Multikulti hat fast fünf Jahre Pionierarbeit geleistet. Was geben Sie den WDR-Kollegen vom Funkhaus Europa mit auf den Weg? Die Kollegen im WDR bringen bereits eine Menge Erfahrungen aus fast 30 Jahren Gastarbeitersendungen mit: Was den „anderen Blick“ angeht, den Umgang mit einer bikulturellen Sozialisation, sind wie uns voraus.Für uns war es nicht leicht, gemeinsam mit fremdsprachigen und deuschen Kollegen eine Welle zu bauen. Anfangs hat man doch sehr nebeneinanderher gearbeitet. Heute ist es selbstverständlich, daß etwa der polnische Kollege im deutschen Programm nicht nur moderiert, sondern auch kommentiert. Und daß der deutsche Kollege auch in der russischen Redaktion um Rat gefragt wird.

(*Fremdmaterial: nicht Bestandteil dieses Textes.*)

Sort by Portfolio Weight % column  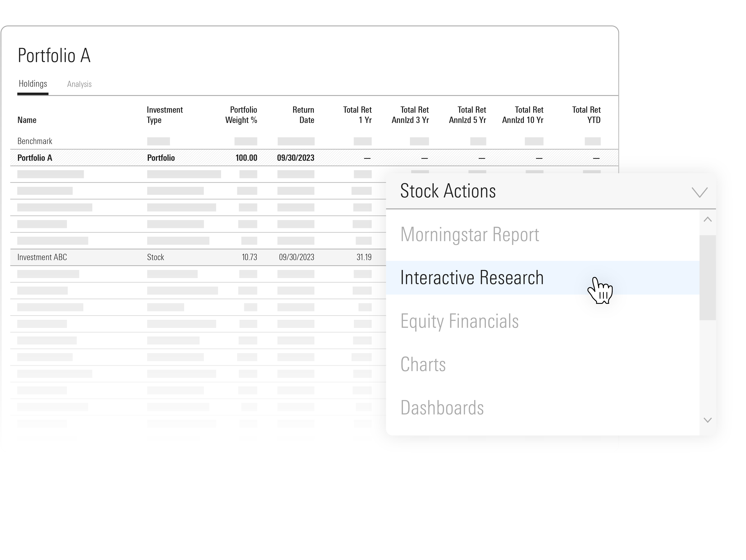click(241, 115)
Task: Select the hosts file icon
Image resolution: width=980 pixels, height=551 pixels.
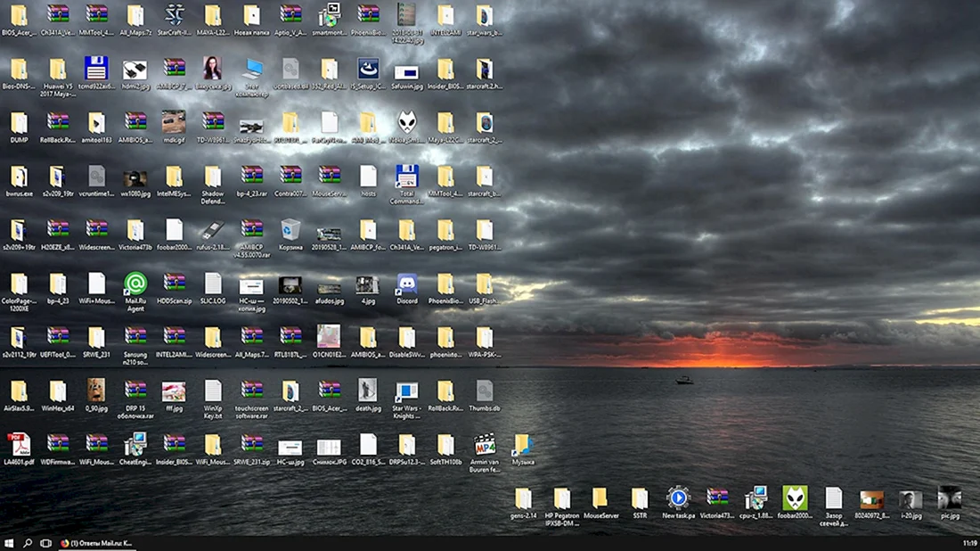Action: [368, 181]
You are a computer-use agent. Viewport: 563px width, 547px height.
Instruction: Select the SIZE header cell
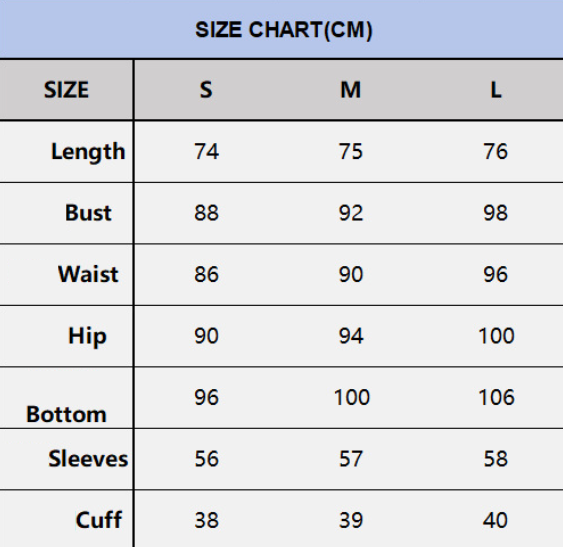point(66,90)
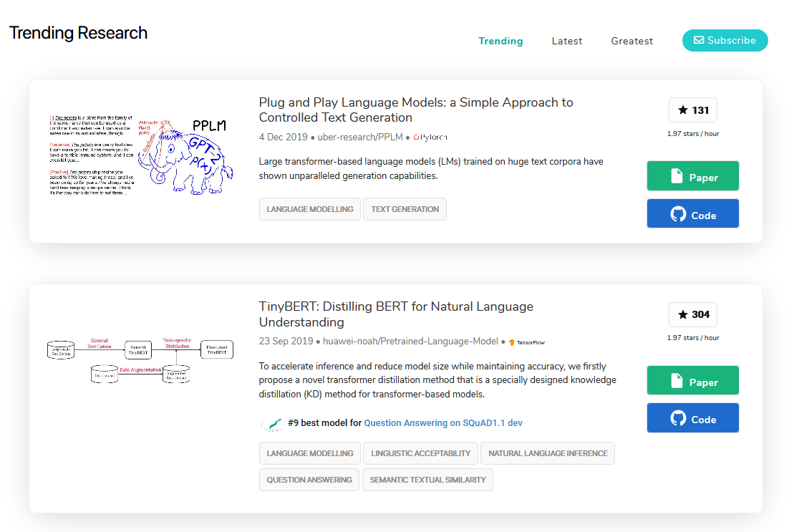
Task: Open Paper for TinyBERT
Action: 692,382
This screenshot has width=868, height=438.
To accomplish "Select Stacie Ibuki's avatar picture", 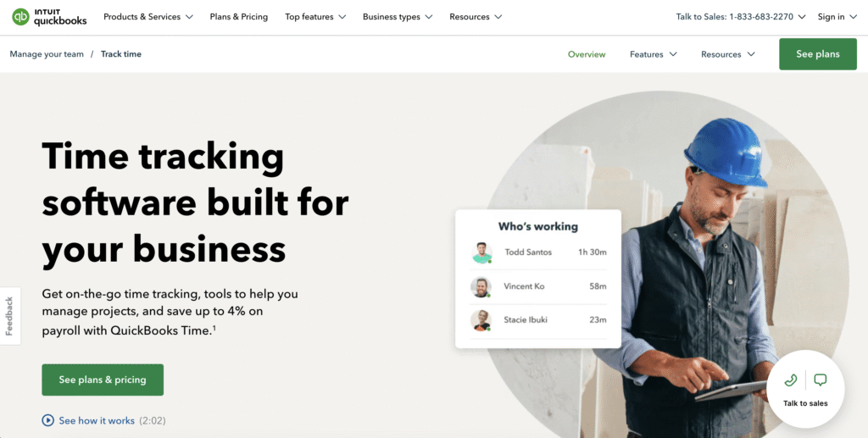I will 481,320.
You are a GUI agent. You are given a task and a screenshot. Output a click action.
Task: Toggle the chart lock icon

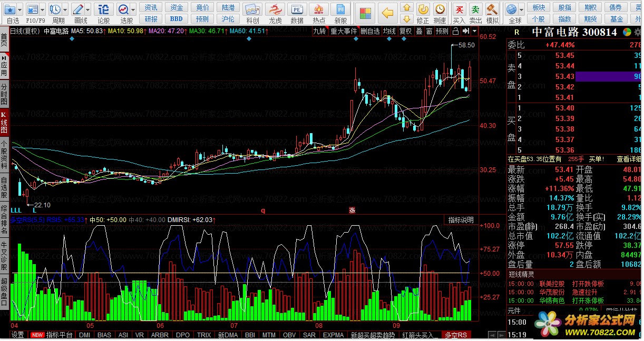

Zweitens plädiere ich dafür, die Musik wirklich ernst zu nehmen. Die Musik sollte nicht nur als ein unumgängliches Füllsel benutzt, sondern als ein integrativer, auch inhaltlicher Bestandteil der Welle begriffen werden. Ich halte es zunehmend für außerordentlich wichtig in einem solchen Programm, wegzukommen von der Problemorientierung, wegzukommen von der Moral und ein normales Programm zu machen. Ein Programm, das sich über Zielgruppensendungen, aber auch über die Musikfarbe definiert. Wir spiegeln in unserem Programm den vorhandenen multikulturellen Alltag Berlins wider. Dazu gehören Probleme, aber auch unglaublich viele kulturelle Positiva. Das ist die Quintessenz von fast fünf Jahren Programmarbeit bei SFB 4 Multikulti.